Bei UMTS- und besonders im GSM 1800 - Band traten hingegen in Fällen, in denen das Headset-Kabel nicht in einem geringen Abstand entlang des Körperrumpfes geführt wurde, Erhöhungen der maximalen SAR10g-Werte im Kopfbereich um Faktoren bis zu 2,5 auf (verglichen mit dem Betrieb des jeweiligen Telefons im gleichen Frequenzband direkt am Ohr bzw. Kopf). Dieser Effekt war im GSM1800-Band bei allen drei Headsets und bei beiden untersuchten Mobiltelefonen zu beobachten. Im UMTS-Band trat der Effekt nur in der Kombination eines Telefons mit zwei der drei Headsets auf und war weniger deutlich ausgeprägt (Erhöhung ca. nur um Faktor 1,3). Situationen, in denen das Kabel nicht nahe entlang des Körperrumpfes verläuft, können in der Praxis auftreten, wenn das Mobiltelefon mit einem angeschlossenen kabelgebundenen Headset während des Telefonats nicht direkt am Körper getragen, sondern z. B. auf dem Schreibtisch abgelegt wird. Da die normgerecht für den Betrieb der Mobiltelefone am Kopf ermittelten maximalen SAR10g-Werte im GSM 1800- und UMTS - Band verglichen mit den Werten im GSM 900-Band relativ gering sind, ist trotz der bis zu 2,5-fachen Erhöhung mit dem beobachteten Effekt bei den hier untersuchten Handymodellen keine Überschreitung der Grenzwerte verbunden. Wird das Kabel nahe am Körperrumpf entlang geführt ergeben sich ähnlich wie für das GSM 900-Band auch für das GSM 1800- und das UMTS - Band Reduktionen der maximalen SAR10g-Werte im Kopfbereich. Hierbei wurden je nach Kombination Handy/Headset und je nach konkretem Kabelverlauf messtechnisch Reduktionsfaktoren zwischen 1,2 und 372 gefunden. Für das GSM 900-Band lagen die Werte zwischen 2,8 und 251.

Der insgesamt höchste SAR10g-Wert im Bereich der Ohrhörer wurde in diesem Projekt mit 0,33 W/kg gemessen. Die numerischen Untersuchungen an anatomisch korrekten Kopfmodellen bestätigen die Größenordnung (0,37 W/kg).

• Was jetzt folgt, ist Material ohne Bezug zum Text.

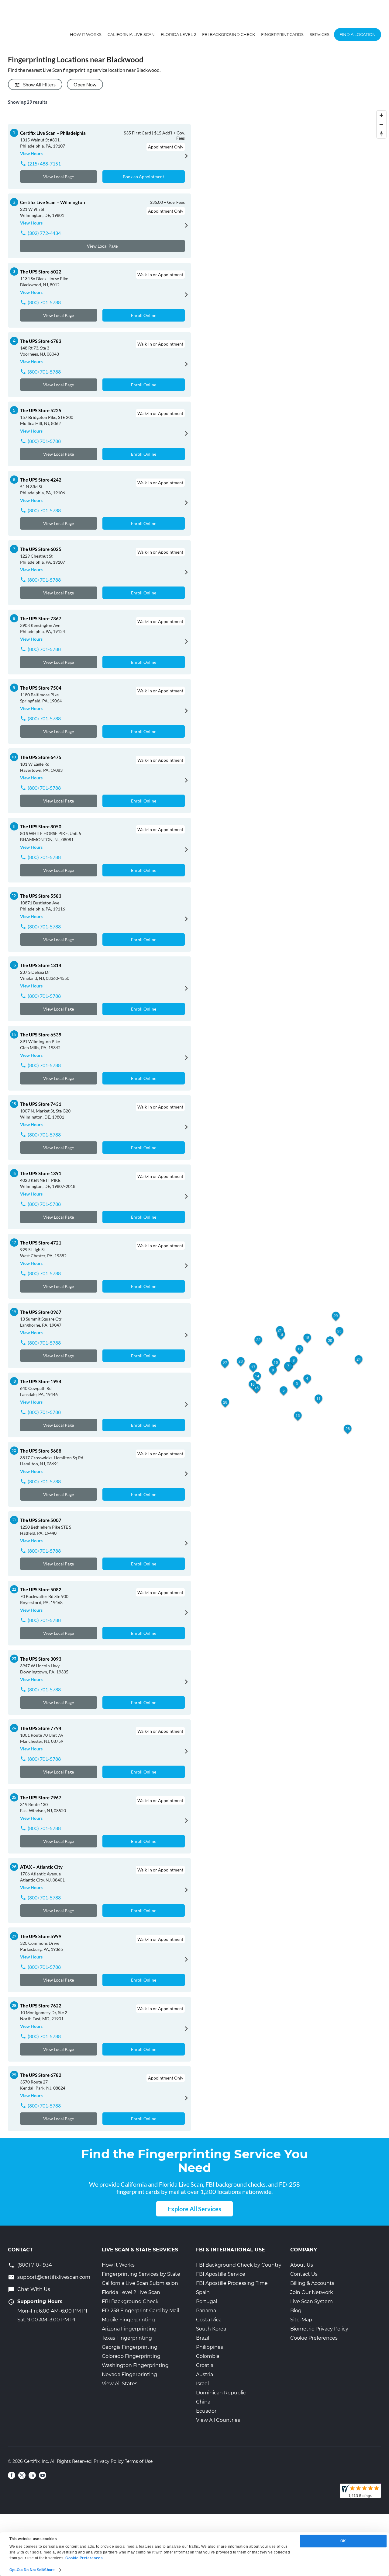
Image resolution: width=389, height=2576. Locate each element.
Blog (295, 2310)
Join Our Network (311, 2292)
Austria (204, 2374)
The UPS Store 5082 (40, 1589)
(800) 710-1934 (34, 2265)
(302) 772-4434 (44, 233)
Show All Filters (39, 84)
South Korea (211, 2329)
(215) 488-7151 (44, 163)
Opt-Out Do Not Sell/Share (32, 2570)
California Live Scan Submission (140, 2283)
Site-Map (301, 2320)
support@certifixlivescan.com (53, 2277)
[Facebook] (11, 2475)
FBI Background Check (228, 34)
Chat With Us (33, 2289)
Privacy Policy (109, 2461)
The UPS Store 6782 (40, 2075)
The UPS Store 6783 (40, 341)
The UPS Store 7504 (40, 688)
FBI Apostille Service (220, 2274)
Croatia (204, 2365)
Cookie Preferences (314, 2338)
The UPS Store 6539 (40, 1034)
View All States (119, 2383)
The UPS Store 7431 (40, 1104)
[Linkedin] (32, 2475)
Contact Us (304, 2274)
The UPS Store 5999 (40, 1936)
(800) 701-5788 (44, 302)
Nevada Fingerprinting (129, 2374)
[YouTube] (42, 2475)
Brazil (202, 2338)
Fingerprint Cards (282, 34)
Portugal (206, 2301)
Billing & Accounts (312, 2283)
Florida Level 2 (178, 34)
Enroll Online (143, 315)
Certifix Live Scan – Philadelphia (53, 133)
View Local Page (58, 176)
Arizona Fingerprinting (129, 2329)
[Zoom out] (381, 124)
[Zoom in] (381, 115)
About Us (301, 2265)
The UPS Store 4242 (40, 479)
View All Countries (218, 2420)
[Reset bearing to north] (381, 133)
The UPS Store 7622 (40, 2005)
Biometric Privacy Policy (319, 2329)
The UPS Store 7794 (40, 1728)
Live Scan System (311, 2301)
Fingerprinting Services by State (141, 2274)
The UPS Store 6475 (40, 757)
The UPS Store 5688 (40, 1450)
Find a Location (357, 34)
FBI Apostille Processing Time (232, 2283)
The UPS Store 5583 (40, 896)
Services (319, 34)
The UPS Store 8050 (40, 826)
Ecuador (206, 2411)
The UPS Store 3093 (40, 1659)
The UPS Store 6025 (40, 549)
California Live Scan (131, 34)
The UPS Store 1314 (40, 965)
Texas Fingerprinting (127, 2338)
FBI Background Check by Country (238, 2265)
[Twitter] (22, 2475)
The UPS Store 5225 (40, 410)
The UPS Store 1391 (40, 1173)
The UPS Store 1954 (40, 1381)
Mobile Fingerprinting (128, 2320)
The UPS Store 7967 (40, 1797)
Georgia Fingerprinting (129, 2347)
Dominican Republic (221, 2393)
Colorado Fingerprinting (131, 2356)
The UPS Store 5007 (40, 1520)
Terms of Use (139, 2461)
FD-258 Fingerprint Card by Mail (140, 2310)
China (203, 2402)
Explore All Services (194, 2208)
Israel (202, 2383)
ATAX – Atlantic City (41, 1867)
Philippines (209, 2347)
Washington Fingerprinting (135, 2365)
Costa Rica (209, 2320)
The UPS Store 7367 (40, 618)
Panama (206, 2310)
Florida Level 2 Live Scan (131, 2292)
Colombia (207, 2356)
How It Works (86, 34)
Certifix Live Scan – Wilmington (52, 202)
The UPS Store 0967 (40, 1312)
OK (343, 2541)
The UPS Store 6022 (40, 271)
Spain (203, 2292)
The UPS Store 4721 (40, 1242)
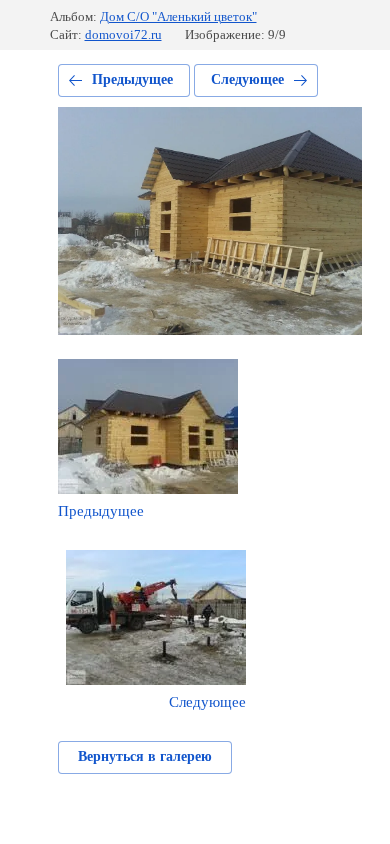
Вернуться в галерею (145, 756)
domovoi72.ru (123, 34)
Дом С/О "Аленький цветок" (178, 16)
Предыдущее (132, 79)
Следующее (247, 79)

Beim simulierten Betrieb eines Mobiltelefons am Körperrumpf ergaben sich in Abhängigkeit von der Orientierung des Telefons zur Körper- bzw. Phantomoberfläche deutlich (bis zu Faktor 15) unterschiedliche SAR10g-Werte im Körperrumpf bzw. in dem zu Messzwecken verwendeten homogenen Flachphantom. Der insgesamt höchste SAR10g-Messwert trat bei dem simulierten Betrieb eines Mobiltelefons mit der Rückseite zum Körper auf. Mit 3,2 W/kg lag dieser Wert über dem empfohlenen maximalen SAR10g-Wert von 2,0 W/kg. Zusätzlich trat erwartungsgemäß eine deutliche Abhängigkeit der SAR-Werte von der Entfernung des Mobiltelefons zum Körper auf.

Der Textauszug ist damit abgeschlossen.